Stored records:
= = = = =

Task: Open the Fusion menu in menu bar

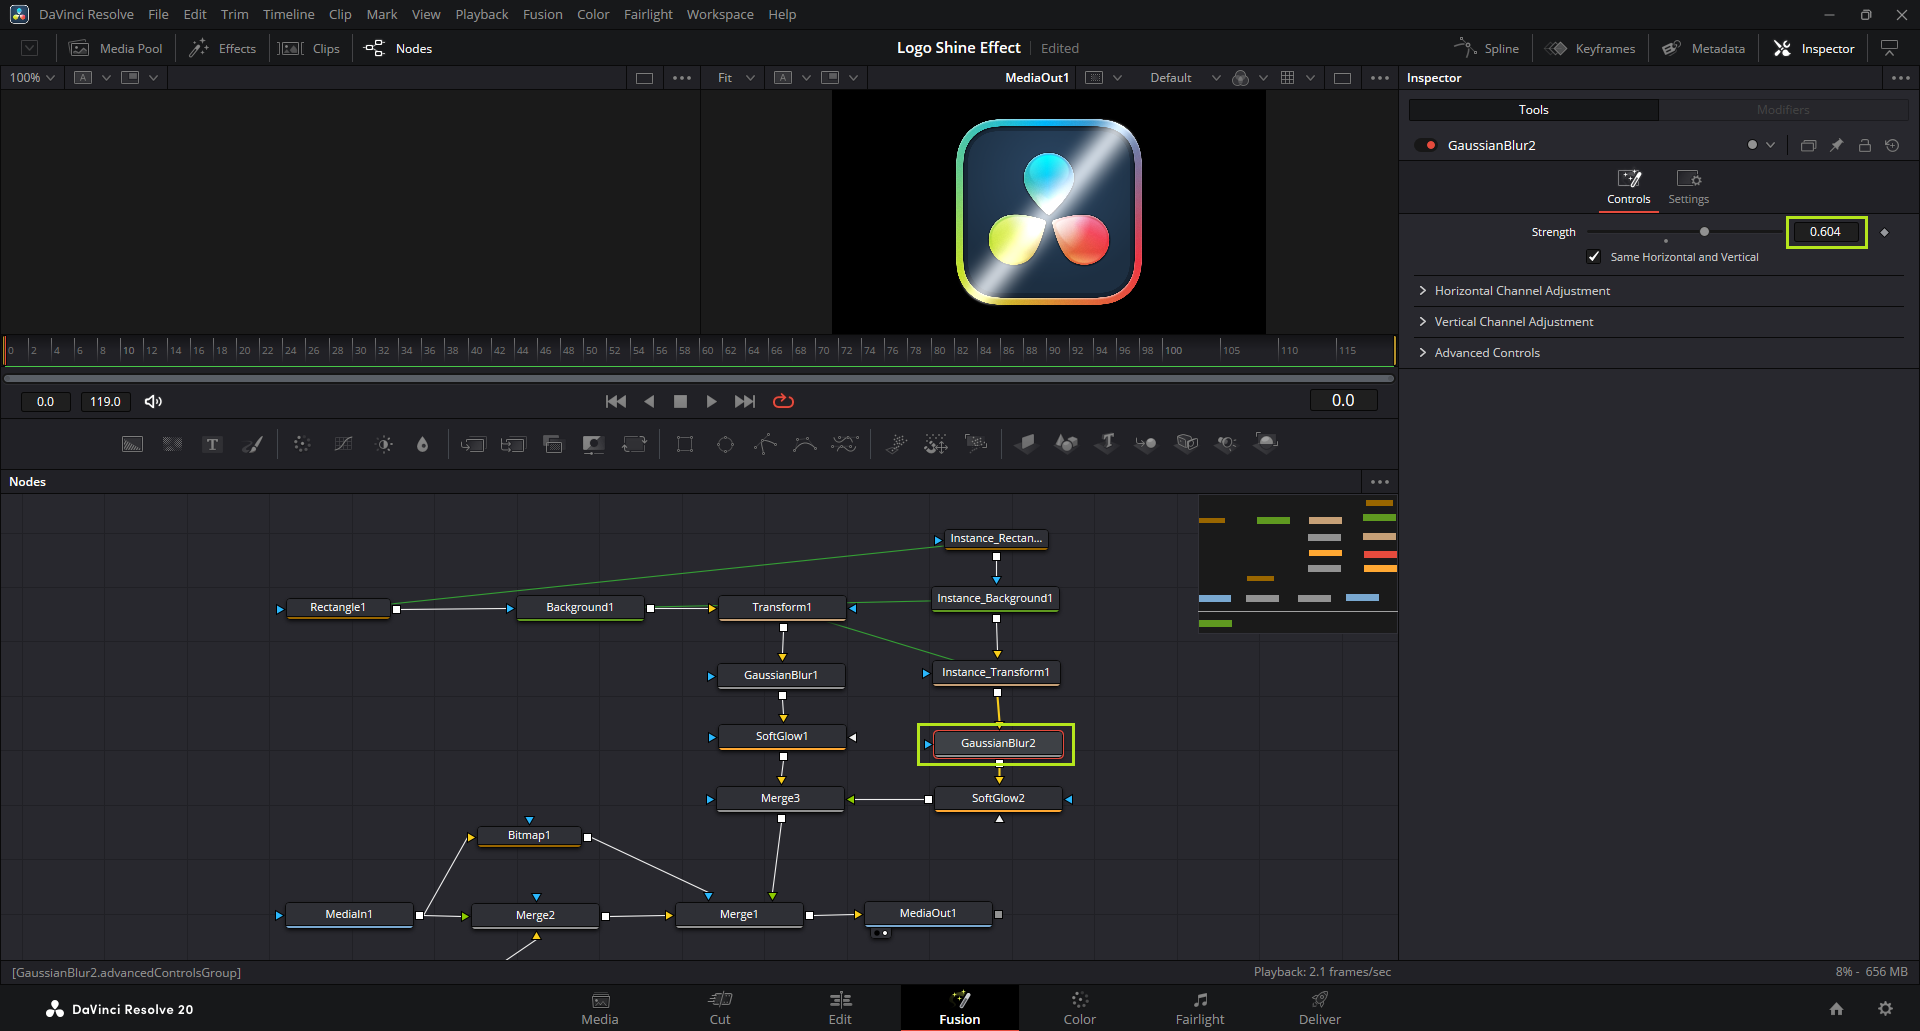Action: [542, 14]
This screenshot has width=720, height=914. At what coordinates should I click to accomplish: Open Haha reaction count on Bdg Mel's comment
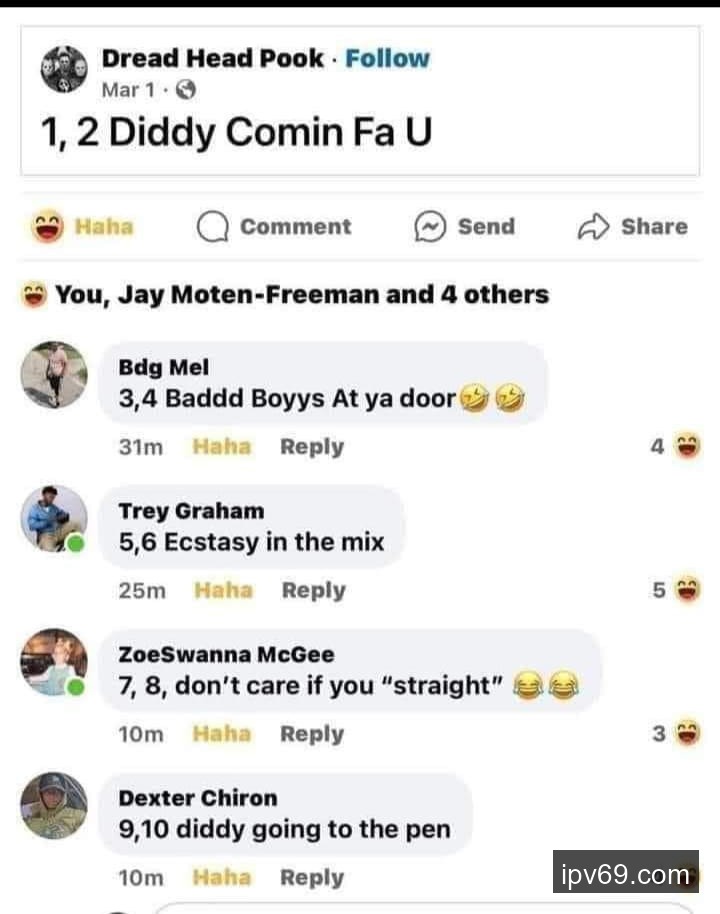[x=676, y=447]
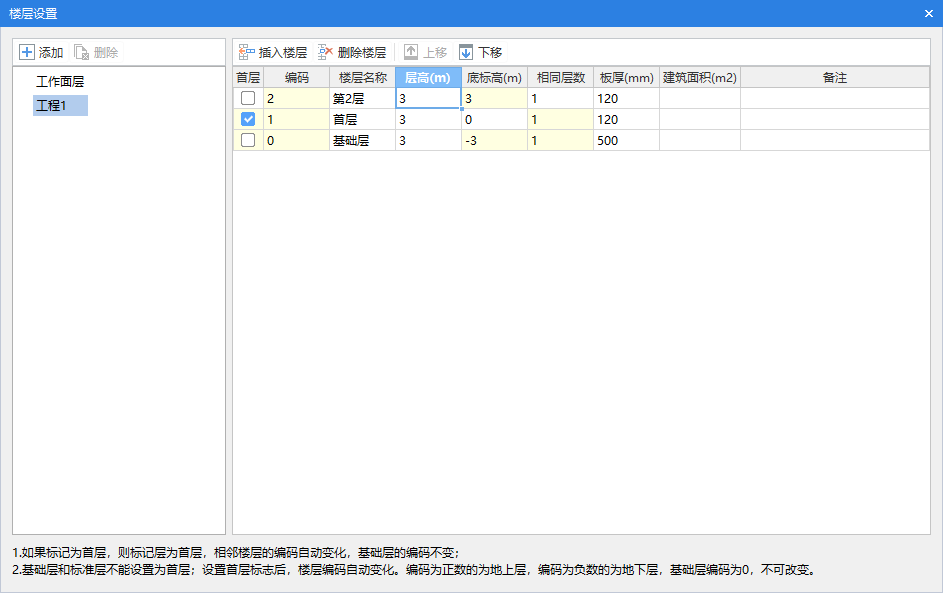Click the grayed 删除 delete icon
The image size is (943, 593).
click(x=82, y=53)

= = = = =

EXERCISE PROMPT
Beginning with the line where "This screenshot has" appears, transcribe the records above word for word through their last line, and include no pictures.

OUTPUT OF THE EXERCISE
This screenshot has width=720, height=914. At what coordinates should I click to accomplish: Open Haha reaction count on Bdg Mel's comment
[x=676, y=447]
Click the grayed 删除 delete icon
The image size is (943, 593).
click(x=82, y=53)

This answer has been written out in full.